One of the greatest compliments I ever received came from David Gergen of U.S. News & World Report. Gergen was a highly placed consultant for both Democrat and Republican presidents.
At one White House Christmas party for the media, Gergen, who was then a Reagan counselor, told me:
"You know when we rehearse the president for those press conferences, we have been able to predict in advance 95 percent of the questions that were asked. So, we had used them with him at the rehearsal before they were actually asked at the press conference. But there were only two reporters we could never predict: Sarah McClendon and you!"
"Citizen journalist is a mission I took for myself," McClendon wrote in her 1996 book "Mr. President, Mr. President!" "It offers the best opportunity to serve one's country, the people and the public interest."
"It has been a privilege to have lived this life," she added. "I cannot wait to get out of bed each morning and start living it some more."
She told her story for the McClendon News Service, a bi-weekly newsletter, which she founded, and a radio commentary which at one point was carried by 1,200 stations.
What the Associated Press obituary did not report was Sarah's famed question of President John F. Kennedy as to why he was allowing the State Department to employ two security risks.
That caused a national furor, but she was discovered to be right. But that did not deter Vice President Lyndon B. Johnson's aide, Liz Carpenter, from what Sarah told me was persuading dozens of newspapers to cancel her column.
I had the unique experience when I was editor and later publisher of Washington Weekly ("Once-a-week-but-never-weekly") to hire Sarah who became one of the best gossip columnists I ever read.
Among other things, Sarah caught CBS' Leslie Stahl filching a story from Judy Woodruff. Sarah also reported that Stahl, on one occasion when she was in a hurry, rushed into the thin CBS White House booth. Another CBS reporter, Lem Tucker – a much smaller person – was typing. Stahl bellowed to Tucker to get up because she had a hot story. When he did not move with sufficient rapidity, Stahl slammed into Tucker and knocked him onto the floor.
Sarah also appeared with me on network television's Tom Snyder Show. Here we told the whole story about John Osborne, once of Time Magazine, later of the New Republic.
Osborne was one of the meanest bullies I have ever known since I began covering the White House in 1973. But Sarah told this network show what she found out he had done. Both of us heard Osborne, at the next White House news briefing plead with Press Secretary Ron Nessen to praise his reputation – and then he broke down in tears.

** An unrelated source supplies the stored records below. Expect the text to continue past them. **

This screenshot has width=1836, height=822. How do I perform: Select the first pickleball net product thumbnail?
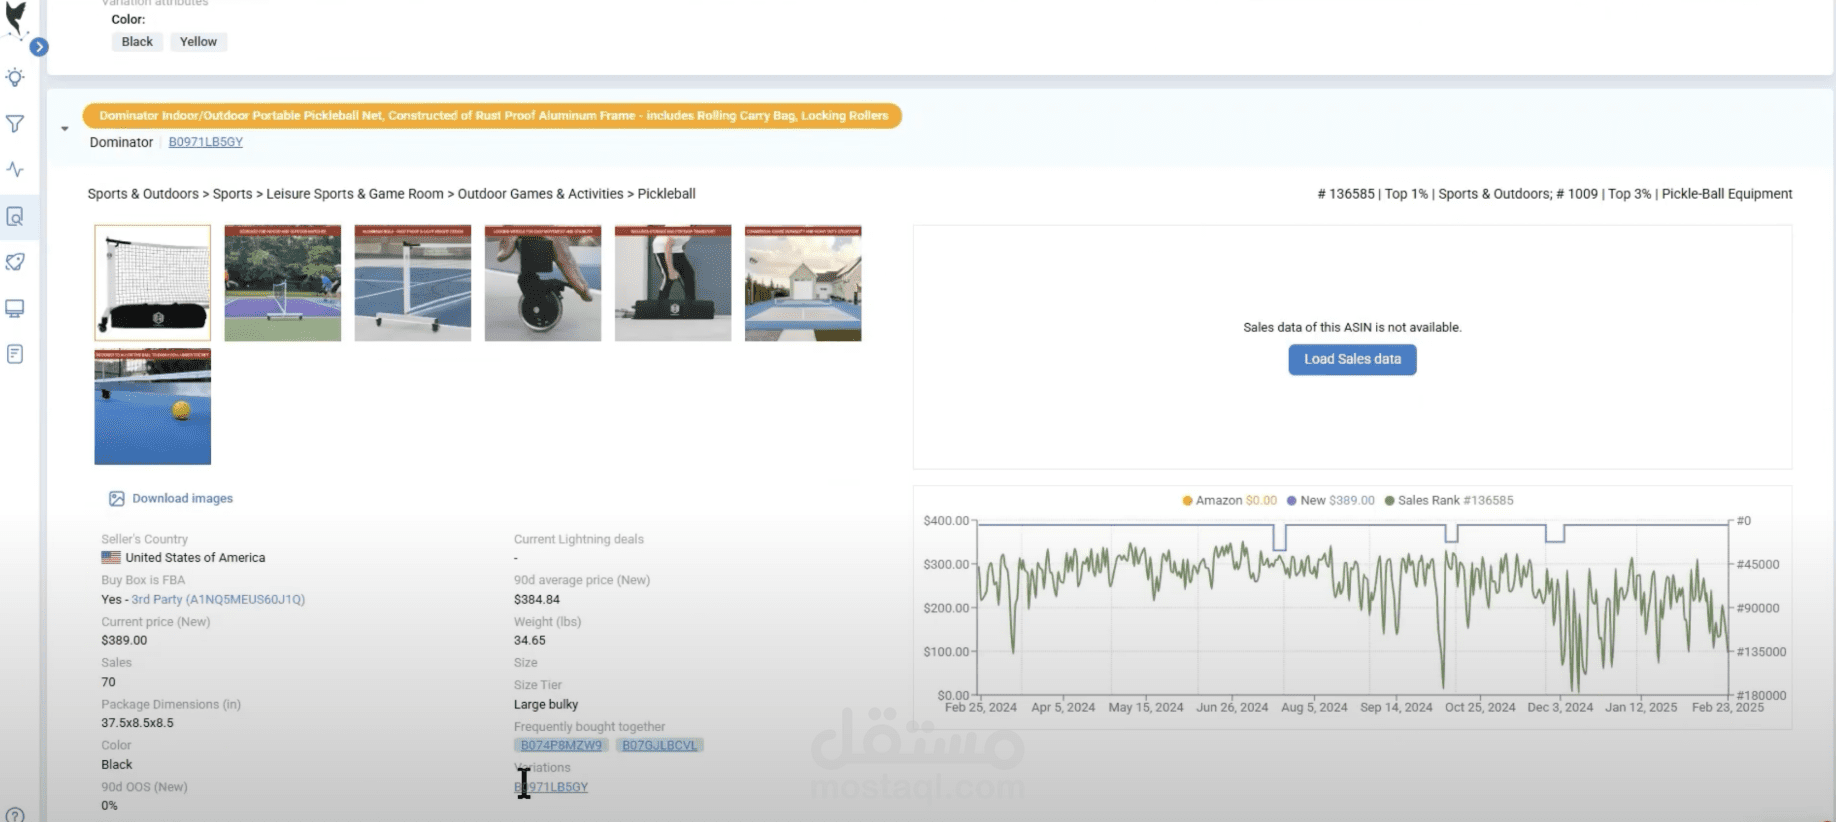(x=153, y=283)
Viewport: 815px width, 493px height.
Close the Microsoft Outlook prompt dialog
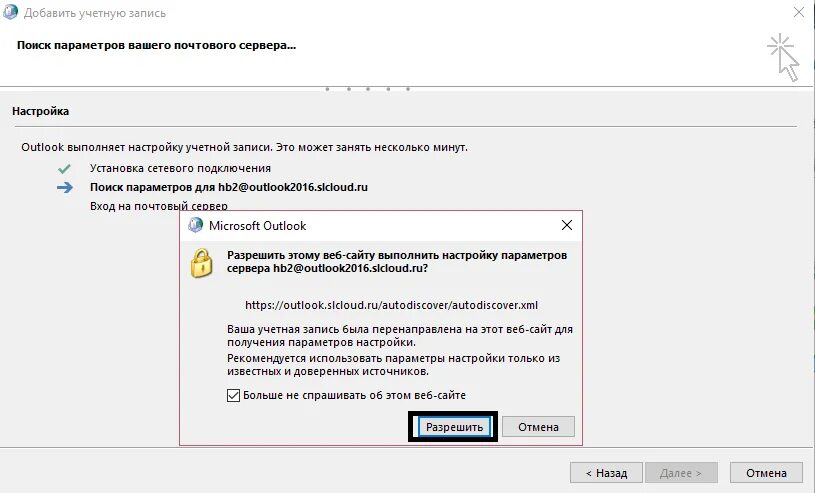(567, 225)
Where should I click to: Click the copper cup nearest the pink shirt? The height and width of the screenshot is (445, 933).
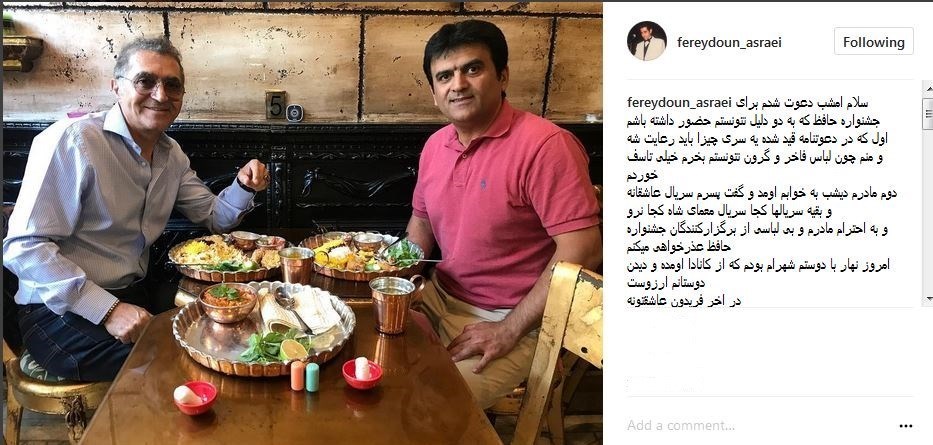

Sarah, who was baptized by my great uncle in Texas, had a superb sense of humor, along with a temper which was volcanic – and a lust for news gathering that was so inexhaustible that after she was age 90 she had friends bring her to the press briefings and presidential press conferences in a wheelchair.
I suppose that I am by no means alone among her colleagues and employers who had, on occasion, massive disagreements.
But she is one of the most unforgettable people I have ever known – and in her passing, American journalism has lost a giantess.
I will not pray that Sarah will rest in peace, for peace would be so thoroughly uncharacteristic of her.
Instead, I will pray that in God's great and loving mercy she goes from strength to strength in the life of the world to come.